Agarwal Anil, Shanker Mukesh
Department of Paediatric Orthopaedics, Chacha Nehru Bal Chikitsalaya, Geeta Colony, Delhi, 110031, India.
J Clin Orthop Trauma. 2020 Mar-Apr;11(2):232-235. doi: 10.1016/j.jcot.2019.04.011. Epub 2019 Apr 20.
We examined the correlation between initial Pirani and Dimeglio scores and their individual components to the number of casts for older clubfoot children.

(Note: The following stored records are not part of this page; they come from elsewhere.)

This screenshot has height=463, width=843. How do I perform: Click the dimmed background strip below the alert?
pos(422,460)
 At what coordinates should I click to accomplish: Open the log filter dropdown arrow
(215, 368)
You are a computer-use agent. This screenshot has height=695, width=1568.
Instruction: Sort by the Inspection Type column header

Twenty seven patients (39 feet) aged 2-11 years with idiopathic clubfeet were treated using the Ponseti technique and correlation with number of corrective casts calculated. The number of cast required was counted from application of primary cast to the time of initiation of the foot abduction orthosis.

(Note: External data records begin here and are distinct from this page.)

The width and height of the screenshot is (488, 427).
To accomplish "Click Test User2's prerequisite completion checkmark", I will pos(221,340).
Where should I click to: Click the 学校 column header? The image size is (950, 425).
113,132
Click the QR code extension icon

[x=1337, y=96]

Average 8.45 ± 2.31 (range, 4-13) casts were used for treatment. A low correlation (r = 0.203) was identified when total Dimeglio score was compared with the number of casts. No correlation was identified for Pirani score (r = 0.023). Among individual components, only cavus deformity had a significant positive correlation to cast numbers.
The Pirani and Dimeglio classifications still remain the most widely practiced clubfoot severity grading systems for the older clubfoot child. However, their prognostic value to predict the total cast duration from initial severity remains questionable.
我们研究了初始的皮拉尼(Pirani)评分和迪梅廖(Dimeglio)评分及其各个组成部分与大龄马蹄内翻足患儿石膏固定次数之间的相关性。
对27例年龄在2至11岁的特发性马蹄内翻足患者(39只脚)采用庞塞蒂(Ponseti)技术进行治疗,并计算其与矫正石膏固定次数的相关性。从初次石膏固定应用到开始使用足部外展矫形器期间计算所需石膏固定的次数。
平均使用8.45±2.31(范围4 - 13)次石膏进行治疗。将迪梅廖总分与石膏固定次数进行比较时,发现相关性较低(r = 0.203)。皮拉尼评分未发现相关性(r = 0.023)。在各个组成部分中,只有高弓畸形与石膏固定次数有显著正相关。
皮拉尼和迪梅廖分类法仍然是大龄马蹄内翻足患儿中应用最广泛的马蹄内翻足严重程度分级系统。然而,它们从初始严重程度预测总石膏固定时长的预后价值仍值得怀疑。